The projects below are sorted into the categories that honestly describe them: research findings (verifiable contributions, with preprints linked under Papers), capability probes (studies of what current tools — including frontier AI systems — can produce when pointed at a hard problem), and infrastructure tools (artifacts other people can run). Anything that didn't reach one of those bars stays in its GitHub repo and isn't promoted here.
A study of how current AI systems reason about speculative general relativity, using the Alcubierre warp metric as the test problem. The dashboard collects the artifacts the probe produced — a κβ/C scaling argument, six adjacent metric slices, a Fell–Heisenberg multi-mode shift, and an independent Warp Factory MATLAB reproduction — and labels them as exploratory output, not physics findings. The object of interest is the reasoning trace, not the warp drive.
The Lie algebra generated by the three pairwise interaction Hamiltonians of the planar Newtonian three-body problem has dimension sequence 3, 6, 17, 116 at the first four bracket levels — invariant across mass ratios and identical for the 1/r and 1/r² potentials, while the integrable harmonic case stabilizes at 15. The dashboard hosts the symbolic sweeps, composite-potential scans, and helium-atlas comparisons that produced and verified the result. Preprint linked below.
Single pane of glass for my personal AWS estate: region cards, canary status, and rolled-up infrastructure ground-truth across deployed services. Auto-refreshing terminal-style dashboard — useful when something looks off and I want one place to confirm it.
Exact symbolic computation of the Lie algebra generated by the three pairwise interaction Hamiltonians of the planar Newtonian three-body problem under the Poisson bracket.

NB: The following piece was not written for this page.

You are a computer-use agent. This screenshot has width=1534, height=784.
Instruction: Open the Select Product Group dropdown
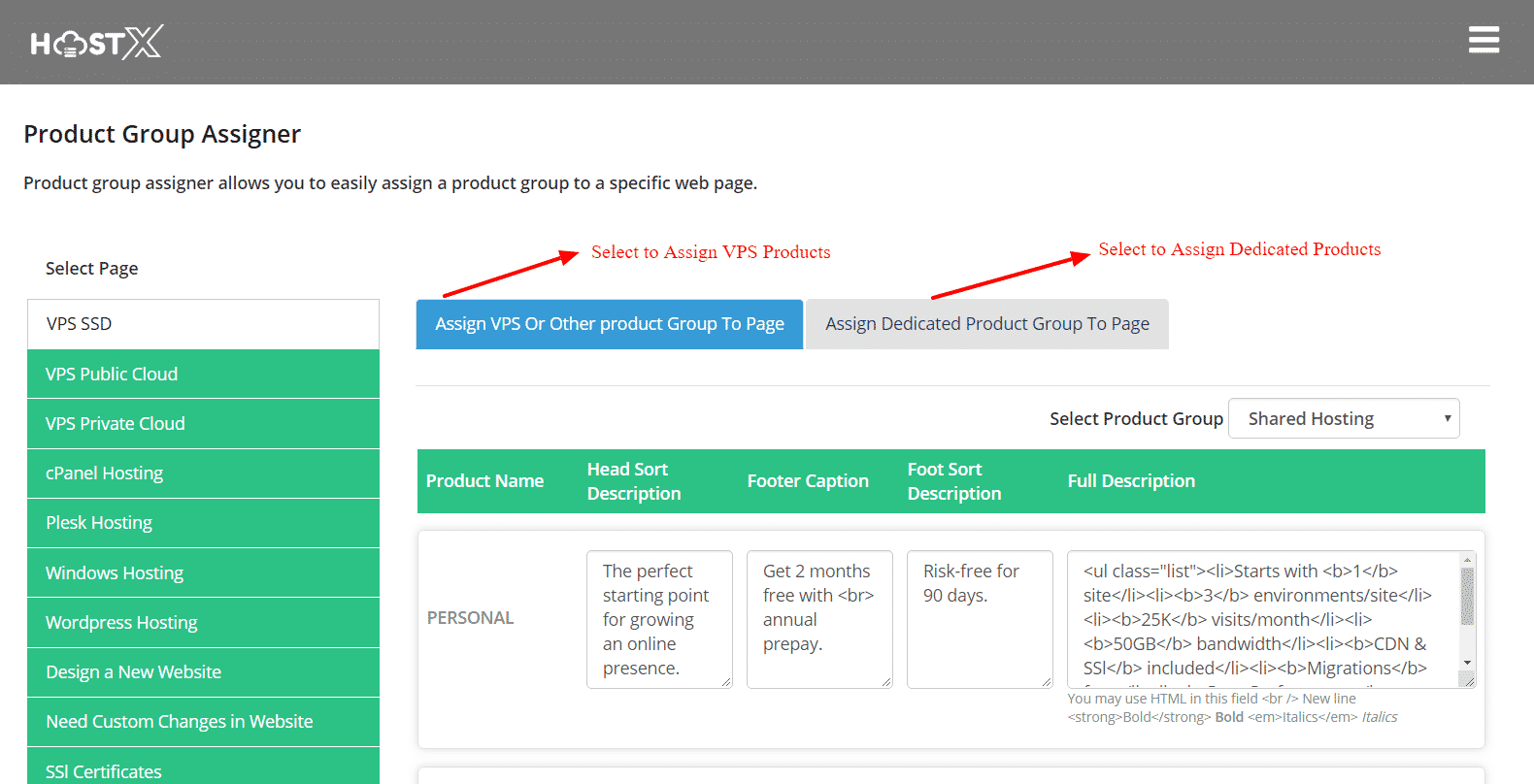coord(1344,418)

Proves the dimension sequence 3, 6, 17, 116 for the first four bracket levels and a numerical lower bound d(4) ≥ 4,501, establishing super-exponential (infinite Gelfand–Kirillov) growth. The sequence is invariant under mass-ratio changes and identical for the Newtonian (1/r) and Calogero–Moser (1/r²) potentials, while the integrable harmonic potential stabilises at dimension 15 — exposing a sharp structural dichotomy driven by the singularity class of the potential rather than integrability.

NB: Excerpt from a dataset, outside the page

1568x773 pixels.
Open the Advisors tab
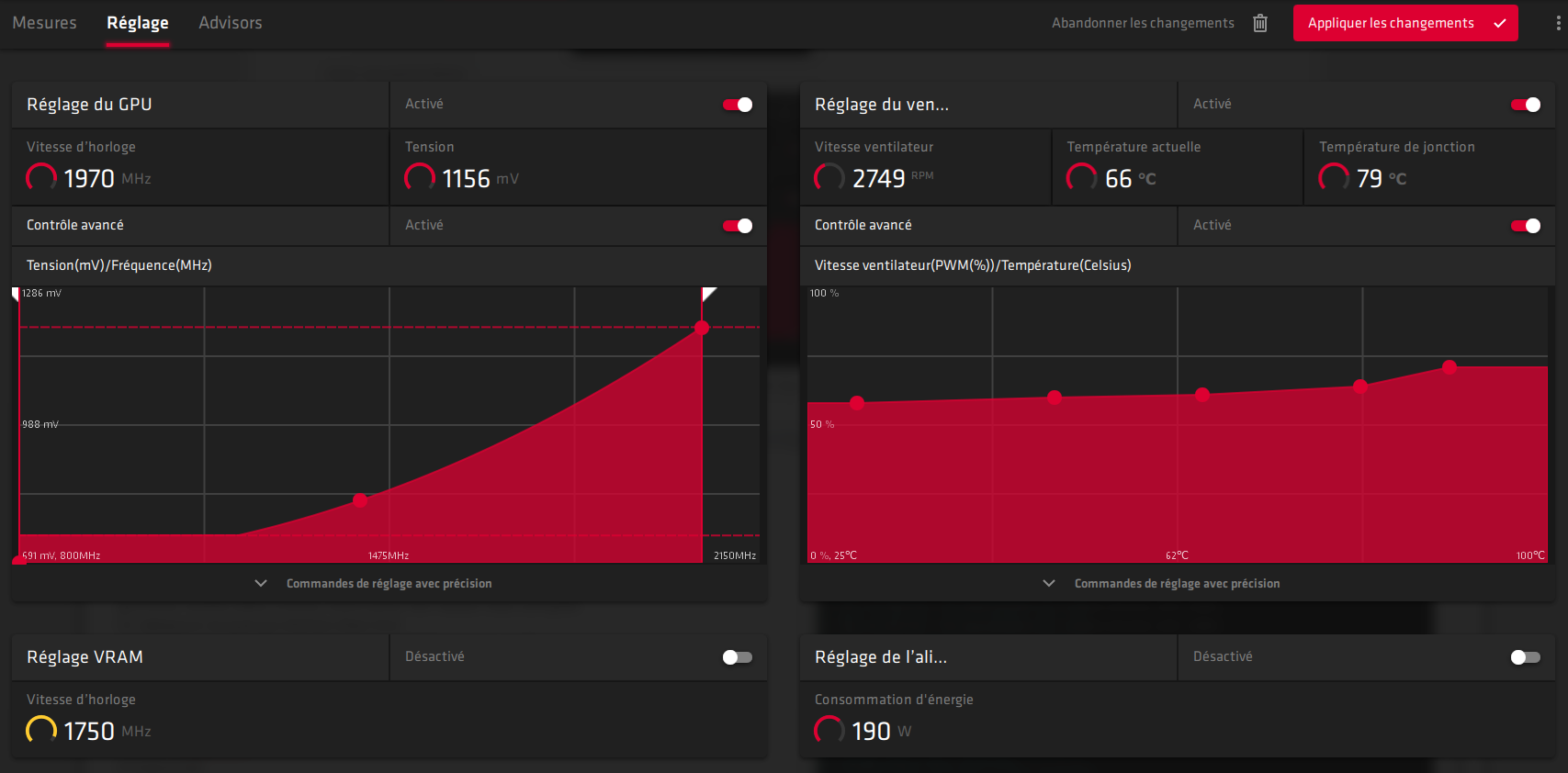point(231,23)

A topological-complexity approach to coordinating two robots on a figure-eight track without collisions. Configuration-space invariants relate motion-planning instabilities to the topology of the workspace; we show the topological complexity of the problem is 3 and construct an explicit algorithm with three continuous instructions. Published in the PUMP Journal of Undergraduate Research, vol. 6, 224–249.